**INSTRUCTION**
Reproduce the data below word for word, starting from its very first line and ending with the line that contains "point(963,153)". Include both of those lines.

-- start of GIVEN RECORDS --

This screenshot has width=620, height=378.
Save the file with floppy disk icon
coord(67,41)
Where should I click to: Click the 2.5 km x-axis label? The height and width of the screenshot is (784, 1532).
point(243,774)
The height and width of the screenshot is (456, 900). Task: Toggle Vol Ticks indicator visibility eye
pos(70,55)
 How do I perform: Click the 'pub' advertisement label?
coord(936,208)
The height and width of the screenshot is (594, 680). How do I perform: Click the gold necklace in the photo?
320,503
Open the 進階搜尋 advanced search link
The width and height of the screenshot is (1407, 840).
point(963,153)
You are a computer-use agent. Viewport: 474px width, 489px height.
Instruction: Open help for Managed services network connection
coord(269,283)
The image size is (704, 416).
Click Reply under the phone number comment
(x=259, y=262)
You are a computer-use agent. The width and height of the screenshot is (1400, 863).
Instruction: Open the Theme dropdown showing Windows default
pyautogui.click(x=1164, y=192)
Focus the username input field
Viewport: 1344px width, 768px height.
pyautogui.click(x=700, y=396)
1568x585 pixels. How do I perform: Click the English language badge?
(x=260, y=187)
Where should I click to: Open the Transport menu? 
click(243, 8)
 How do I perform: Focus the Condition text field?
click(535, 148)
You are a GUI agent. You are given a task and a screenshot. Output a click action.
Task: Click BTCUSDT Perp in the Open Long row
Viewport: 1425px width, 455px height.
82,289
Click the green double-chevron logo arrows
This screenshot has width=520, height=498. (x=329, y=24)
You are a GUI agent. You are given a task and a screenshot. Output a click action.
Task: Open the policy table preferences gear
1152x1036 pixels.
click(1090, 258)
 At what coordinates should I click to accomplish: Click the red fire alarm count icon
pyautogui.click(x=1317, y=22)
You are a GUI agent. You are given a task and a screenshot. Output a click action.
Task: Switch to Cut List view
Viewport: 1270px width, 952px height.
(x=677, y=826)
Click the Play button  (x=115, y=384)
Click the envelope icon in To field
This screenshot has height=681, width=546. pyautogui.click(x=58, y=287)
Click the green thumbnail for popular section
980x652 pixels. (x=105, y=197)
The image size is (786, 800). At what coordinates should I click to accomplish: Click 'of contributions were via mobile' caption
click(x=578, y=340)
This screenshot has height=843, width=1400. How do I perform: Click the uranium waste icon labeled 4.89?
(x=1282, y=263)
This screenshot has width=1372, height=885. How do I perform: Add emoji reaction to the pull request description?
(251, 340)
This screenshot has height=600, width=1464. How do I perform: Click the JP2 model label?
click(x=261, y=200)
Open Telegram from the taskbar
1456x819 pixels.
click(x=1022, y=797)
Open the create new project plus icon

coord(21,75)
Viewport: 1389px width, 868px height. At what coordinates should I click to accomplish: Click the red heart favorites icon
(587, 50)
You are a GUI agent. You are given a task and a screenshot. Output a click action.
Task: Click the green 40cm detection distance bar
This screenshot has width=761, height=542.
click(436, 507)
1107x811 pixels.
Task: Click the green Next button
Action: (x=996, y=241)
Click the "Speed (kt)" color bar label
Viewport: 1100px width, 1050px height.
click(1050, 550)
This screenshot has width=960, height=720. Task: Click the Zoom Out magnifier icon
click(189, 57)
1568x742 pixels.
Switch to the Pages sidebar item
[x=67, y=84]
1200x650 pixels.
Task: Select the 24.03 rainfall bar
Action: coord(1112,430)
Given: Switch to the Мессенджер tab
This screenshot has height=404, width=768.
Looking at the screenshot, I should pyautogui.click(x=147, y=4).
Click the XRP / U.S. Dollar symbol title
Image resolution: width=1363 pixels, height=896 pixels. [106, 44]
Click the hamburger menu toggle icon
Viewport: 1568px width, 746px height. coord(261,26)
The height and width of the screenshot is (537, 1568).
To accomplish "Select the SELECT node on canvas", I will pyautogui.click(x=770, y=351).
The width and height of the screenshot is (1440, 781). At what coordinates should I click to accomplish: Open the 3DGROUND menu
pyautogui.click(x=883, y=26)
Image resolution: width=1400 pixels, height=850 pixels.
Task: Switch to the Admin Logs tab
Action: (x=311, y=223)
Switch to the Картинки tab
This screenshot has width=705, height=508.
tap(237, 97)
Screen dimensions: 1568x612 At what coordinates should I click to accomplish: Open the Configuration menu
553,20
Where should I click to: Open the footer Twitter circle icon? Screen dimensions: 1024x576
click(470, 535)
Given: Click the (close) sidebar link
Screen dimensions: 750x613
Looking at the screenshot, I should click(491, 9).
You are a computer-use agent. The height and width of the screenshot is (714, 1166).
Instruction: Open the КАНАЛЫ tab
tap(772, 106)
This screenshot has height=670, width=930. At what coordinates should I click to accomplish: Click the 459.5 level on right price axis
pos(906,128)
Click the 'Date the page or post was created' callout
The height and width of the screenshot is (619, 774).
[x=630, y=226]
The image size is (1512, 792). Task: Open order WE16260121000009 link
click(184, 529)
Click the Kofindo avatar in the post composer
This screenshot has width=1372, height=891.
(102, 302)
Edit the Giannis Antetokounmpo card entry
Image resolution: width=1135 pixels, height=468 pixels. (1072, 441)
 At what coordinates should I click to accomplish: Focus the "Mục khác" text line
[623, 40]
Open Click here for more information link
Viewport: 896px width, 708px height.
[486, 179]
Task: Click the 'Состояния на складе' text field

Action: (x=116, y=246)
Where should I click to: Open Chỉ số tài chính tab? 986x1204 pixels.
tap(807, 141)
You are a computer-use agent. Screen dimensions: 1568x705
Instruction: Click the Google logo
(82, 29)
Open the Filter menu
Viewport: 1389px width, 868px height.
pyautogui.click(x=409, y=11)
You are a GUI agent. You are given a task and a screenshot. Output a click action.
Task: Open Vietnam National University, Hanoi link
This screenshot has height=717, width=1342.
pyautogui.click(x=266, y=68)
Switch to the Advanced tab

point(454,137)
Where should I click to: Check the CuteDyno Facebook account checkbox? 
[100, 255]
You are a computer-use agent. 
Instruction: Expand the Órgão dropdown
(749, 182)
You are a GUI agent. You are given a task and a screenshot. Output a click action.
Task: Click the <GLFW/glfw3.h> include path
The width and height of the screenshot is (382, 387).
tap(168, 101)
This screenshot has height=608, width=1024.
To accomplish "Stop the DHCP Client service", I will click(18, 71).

-- end of GIVEN RECORDS --

**PROBLEM SOLUTION**
This screenshot has width=620, height=378.
Save the file with floppy disk icon
coord(67,41)
Where should I click to: Click the 2.5 km x-axis label? The height and width of the screenshot is (784, 1532).
point(243,774)
The height and width of the screenshot is (456, 900). Task: Toggle Vol Ticks indicator visibility eye
pos(70,55)
 How do I perform: Click the 'pub' advertisement label?
coord(936,208)
The height and width of the screenshot is (594, 680). How do I perform: Click the gold necklace in the photo?
320,503
Open the 進階搜尋 advanced search link
The width and height of the screenshot is (1407, 840).
point(963,153)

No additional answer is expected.